Given problem
Reproduce each of the following rows word for word, changing nothing.
..............................
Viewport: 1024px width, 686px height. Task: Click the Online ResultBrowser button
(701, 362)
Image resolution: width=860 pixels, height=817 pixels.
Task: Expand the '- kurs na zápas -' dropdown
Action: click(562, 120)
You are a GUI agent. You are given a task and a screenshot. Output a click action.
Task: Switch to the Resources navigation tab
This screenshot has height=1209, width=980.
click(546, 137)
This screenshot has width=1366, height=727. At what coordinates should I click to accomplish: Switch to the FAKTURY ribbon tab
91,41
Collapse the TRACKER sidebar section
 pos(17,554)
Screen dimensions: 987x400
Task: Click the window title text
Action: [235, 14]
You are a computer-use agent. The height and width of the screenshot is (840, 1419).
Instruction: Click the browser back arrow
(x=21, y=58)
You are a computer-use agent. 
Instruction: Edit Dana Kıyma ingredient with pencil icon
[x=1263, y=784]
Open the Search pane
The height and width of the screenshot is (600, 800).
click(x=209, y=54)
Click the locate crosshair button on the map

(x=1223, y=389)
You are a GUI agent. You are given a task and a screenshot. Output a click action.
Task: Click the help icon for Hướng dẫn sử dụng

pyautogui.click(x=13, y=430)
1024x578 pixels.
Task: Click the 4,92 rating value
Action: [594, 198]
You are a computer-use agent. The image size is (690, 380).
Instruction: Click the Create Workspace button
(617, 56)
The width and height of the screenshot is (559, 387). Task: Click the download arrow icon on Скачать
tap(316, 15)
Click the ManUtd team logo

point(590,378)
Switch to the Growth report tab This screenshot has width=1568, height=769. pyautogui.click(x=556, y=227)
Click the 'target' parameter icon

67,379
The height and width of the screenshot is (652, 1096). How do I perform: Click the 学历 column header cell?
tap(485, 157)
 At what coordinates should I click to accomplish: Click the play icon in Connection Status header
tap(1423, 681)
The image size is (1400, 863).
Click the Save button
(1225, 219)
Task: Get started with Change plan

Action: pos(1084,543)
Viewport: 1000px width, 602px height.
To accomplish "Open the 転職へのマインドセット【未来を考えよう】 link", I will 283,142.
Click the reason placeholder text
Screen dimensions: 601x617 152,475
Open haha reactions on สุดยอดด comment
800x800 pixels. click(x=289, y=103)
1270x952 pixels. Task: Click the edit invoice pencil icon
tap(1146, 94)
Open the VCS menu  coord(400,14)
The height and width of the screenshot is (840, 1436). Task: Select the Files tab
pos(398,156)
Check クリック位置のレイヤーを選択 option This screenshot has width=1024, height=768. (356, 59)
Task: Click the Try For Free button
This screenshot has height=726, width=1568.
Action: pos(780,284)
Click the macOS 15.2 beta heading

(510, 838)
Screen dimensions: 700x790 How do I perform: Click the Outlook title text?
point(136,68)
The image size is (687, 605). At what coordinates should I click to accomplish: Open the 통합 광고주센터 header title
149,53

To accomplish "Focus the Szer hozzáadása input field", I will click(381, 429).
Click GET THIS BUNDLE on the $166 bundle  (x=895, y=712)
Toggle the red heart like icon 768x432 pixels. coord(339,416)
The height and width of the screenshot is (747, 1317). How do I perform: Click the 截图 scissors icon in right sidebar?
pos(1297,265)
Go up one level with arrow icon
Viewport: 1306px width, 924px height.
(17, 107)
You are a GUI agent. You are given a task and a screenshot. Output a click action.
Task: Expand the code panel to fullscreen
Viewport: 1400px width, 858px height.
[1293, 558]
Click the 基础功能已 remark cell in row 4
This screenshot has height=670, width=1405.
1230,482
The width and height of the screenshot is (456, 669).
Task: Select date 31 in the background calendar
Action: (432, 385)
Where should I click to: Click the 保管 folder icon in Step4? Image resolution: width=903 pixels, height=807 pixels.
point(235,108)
..............................
Expected answer
Viewport: 1024px width, 686px height. Task: Click the Online ResultBrowser button
(701, 362)
Image resolution: width=860 pixels, height=817 pixels.
Task: Expand the '- kurs na zápas -' dropdown
Action: click(562, 120)
You are a GUI agent. You are given a task and a screenshot. Output a click action.
Task: Switch to the Resources navigation tab
This screenshot has height=1209, width=980.
click(546, 137)
This screenshot has width=1366, height=727. At what coordinates should I click to accomplish: Switch to the FAKTURY ribbon tab
91,41
Collapse the TRACKER sidebar section
 pos(17,554)
Screen dimensions: 987x400
Task: Click the window title text
Action: [235, 14]
You are a computer-use agent. The height and width of the screenshot is (840, 1419).
Instruction: Click the browser back arrow
(x=21, y=58)
You are a computer-use agent. 
Instruction: Edit Dana Kıyma ingredient with pencil icon
[x=1263, y=784]
Open the Search pane
The height and width of the screenshot is (600, 800).
click(x=209, y=54)
Click the locate crosshair button on the map

(x=1223, y=389)
You are a GUI agent. You are given a task and a screenshot. Output a click action.
Task: Click the help icon for Hướng dẫn sử dụng

pyautogui.click(x=13, y=430)
1024x578 pixels.
Task: Click the 4,92 rating value
Action: [594, 198]
You are a computer-use agent. The image size is (690, 380).
Instruction: Click the Create Workspace button
(617, 56)
The width and height of the screenshot is (559, 387). Task: Click the download arrow icon on Скачать
tap(316, 15)
Click the ManUtd team logo

point(590,378)
Switch to the Growth report tab This screenshot has width=1568, height=769. pyautogui.click(x=556, y=227)
Click the 'target' parameter icon

67,379
The height and width of the screenshot is (652, 1096). How do I perform: Click the 学历 column header cell?
tap(485, 157)
 At what coordinates should I click to accomplish: Click the play icon in Connection Status header
tap(1423, 681)
The image size is (1400, 863).
Click the Save button
(1225, 219)
Task: Get started with Change plan

Action: pos(1084,543)
Viewport: 1000px width, 602px height.
To accomplish "Open the 転職へのマインドセット【未来を考えよう】 link", I will 283,142.
Click the reason placeholder text
Screen dimensions: 601x617 152,475
Open haha reactions on สุดยอดด comment
800x800 pixels. click(x=289, y=103)
1270x952 pixels. Task: Click the edit invoice pencil icon
tap(1146, 94)
Open the VCS menu  coord(400,14)
The height and width of the screenshot is (840, 1436). Task: Select the Files tab
pos(398,156)
Check クリック位置のレイヤーを選択 option This screenshot has width=1024, height=768. (356, 59)
Task: Click the Try For Free button
This screenshot has height=726, width=1568.
Action: pos(780,284)
Click the macOS 15.2 beta heading

(510, 838)
Screen dimensions: 700x790 How do I perform: Click the Outlook title text?
point(136,68)
The image size is (687, 605). At what coordinates should I click to accomplish: Open the 통합 광고주센터 header title
149,53

To accomplish "Focus the Szer hozzáadása input field", I will click(381, 429).
Click GET THIS BUNDLE on the $166 bundle  (x=895, y=712)
Toggle the red heart like icon 768x432 pixels. coord(339,416)
The height and width of the screenshot is (747, 1317). How do I perform: Click the 截图 scissors icon in right sidebar?
pos(1297,265)
Go up one level with arrow icon
Viewport: 1306px width, 924px height.
(17, 107)
You are a GUI agent. You are given a task and a screenshot. Output a click action.
Task: Expand the code panel to fullscreen
Viewport: 1400px width, 858px height.
[1293, 558]
Click the 基础功能已 remark cell in row 4
This screenshot has height=670, width=1405.
1230,482
The width and height of the screenshot is (456, 669).
Task: Select date 31 in the background calendar
Action: (432, 385)
Where should I click to: Click the 保管 folder icon in Step4? Image resolution: width=903 pixels, height=807 pixels.
point(235,108)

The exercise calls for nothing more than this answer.